Cluster computing

Sunday, July 18, 2021

One of the most interesting aspects of using keyvault services is that the client application can treat it merely as a resource with little or no maintenance for the scope and lifetime of that resource. This enables it to integrate with existing applications as a pipeline:

For example:

public class KeyVaultProxy : HttpPipelinePolicy, IDisposable

{

private readonly Cache _cache;

public KeyVaultProxy()

{

_cache = new Cache();

}

public void Clear() => _cache.Clear();

public override async ValueTask ProcessAsync(HttpMessage message, ReadOnlyMemory<HttpPipelinePolicy> pipeline) =>

await ProcessAsync(true, message, pipeline).ConfigureAwait(false);

private async ValueTask ProcessAsync(bool isAsync, HttpMessage message, ReadOnlyMemory<HttpPipelinePolicy> pipeline)

{

Request request = message.Request;

if (request.Method == RequestMethod.Get)

{

string uri = request.Uri.ToUri().GetLeftPart(UriPartial.Path);

if (IsSupported(uri))

{

message.Response = await _cache.GetOrAddAsync(isAsync, uri, null, async () =>

{

await ProcessNextAsync(isAsync, message, pipeline).ConfigureAwait(false);

return message.Response;

}).ConfigureAwait(false);

return;

}

await ProcessNextAsync(isAsync, message, pipeline).ConfigureAwait(false);

}

private static async ValueTask ProcessNextAsync(bool isAsync, HttpMessage message, ReadOnlyMemory<HttpPipelinePolicy> pipeline)

{

if (isAsync)

{

await ProcessNextAsync(message, pipeline).ConfigureAwait(false);

}

else

{

ProcessNext(message, pipeline);

}

/// <inheritdoc/>

void IDisposable.Dispose()

{

_cache.Dispose();

GC.SuppressFinalize(this);

}

An HttpPipelinePolicy is one that can mutate the request and the received response enabling it to work just like an Nginx handler. It is called pipelining because multiple HTTP requests can be sent in the same TCP connection. In a pipeline, there is no limitation of a response right after a request in a sequence. The resources that KeyVault supports, are part of "/secrets/", "/keys/", or "/certificates/" path qualifiers which allows policies specific to those.

Saturday, July 17, 2021

Since the secrets can vary, their scope and lifetime can also vary, a new secret can be used for granular purpose if the naming convention for the secrets are maintained so it is easy to locate a secret or use the name to know identify the secret and its intended use.

Another way to use key-vault secret is to use it in conjunction with monitoring and alerting. It provides a a secure way to store keys, secrets and certificates in the cloud, so their access is equally worth monitoring – both from the perspective of whether the key-vault is functioning properly for its clients and to know if the clients are accessing it correctly. If the SLA for key-secrets is not met, then the business suffers a disruption because there are numerous usages of that secret

Monitoring is a very helpful service in many scenarios and deserves its own elaboration but in this section, the emphasis is on the usage of Key-Vault monitoring. The set of events processed by the key-vault monitors include NewVersionCreated, NearExpiry, and Expired. These events are consumed via the event grid by Logic applications, Azure functions and Azure Service Bus. Although Key-vault monitoring provides comprehensive coverage of its functionality, it does not integrate with events raised from hardware layer when key-vault supports hardware security modules. In the software plane, key-vault can integrate with almost any cloud service by virtue of REST calls, SDK and Command-line interface.

(Direction) Can you write the next part of the Key Vault blog post, picking up after its last sentence?

(Data block)
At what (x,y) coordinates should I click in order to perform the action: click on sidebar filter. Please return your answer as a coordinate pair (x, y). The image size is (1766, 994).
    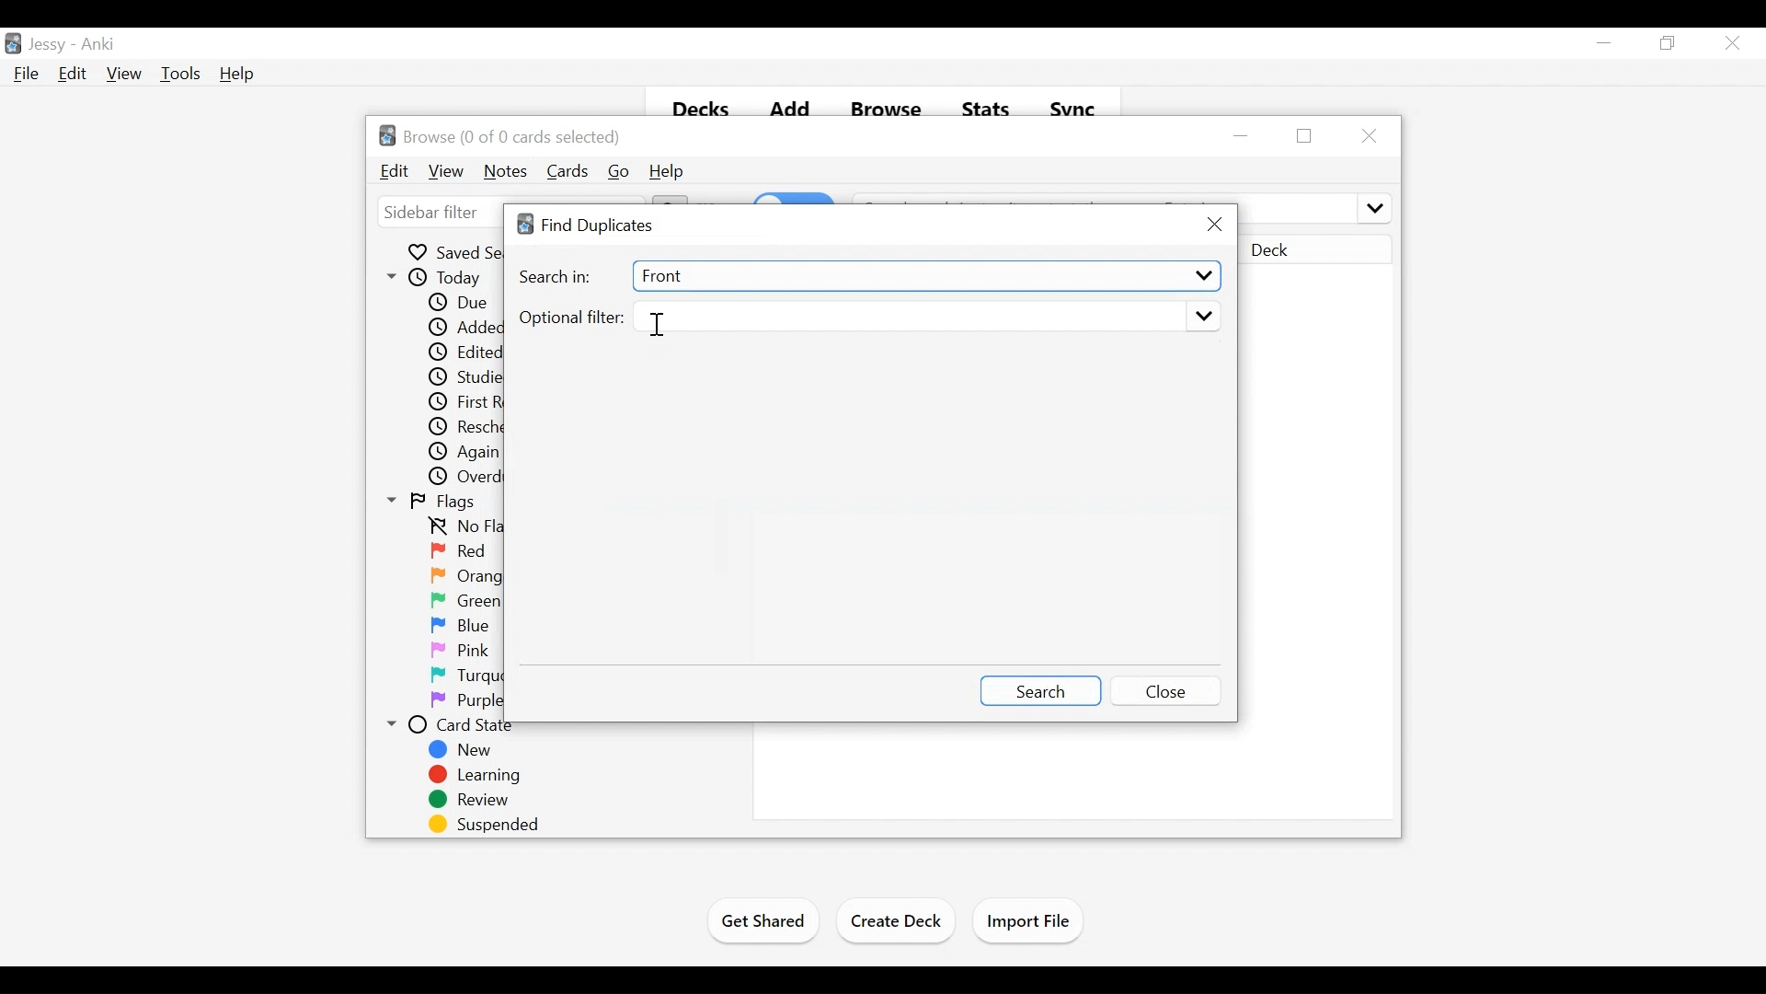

(The output)
The Azure key-vault portal provides the options to setup an event grid, with the help of logic applications, then configure the event grid trigger with the subscription parameter as the one where the key-vault exists, resource type as Microsoft.KeyVault.vaults and with the resource name as the keyvault to be monitored. This can be displayed from the resource group view as an “Event grid system topic”

There are two recovery features that can be enabled with Azure Key-Vault based on expiration time event handling. These are soft-delete and purge protection. The former is like a recycle bin that can be used to reclaim accidentally deleted keys, secrets and certificates. If they need to be removed completely, then they can be purged. The latter option of purge protection increases the retention period so that the permanent delete or purge option cannot occur until the retention period expires.

Friday, July 16, 2021

Using Key-Vault services from Azure Public cloud:

Introduction: The previous article introduced one aspect of using secrets from Azure public cloud. It showed the use of proxy for secret management to add whitelists to folders specified by path. With folder specified for different categories and subscriptionIds added to each folder, the whitelisting provided a way to complement the role-based access control. This article introduces another aspect of key-vault via the use of its SecretClient to get access to the resource directly.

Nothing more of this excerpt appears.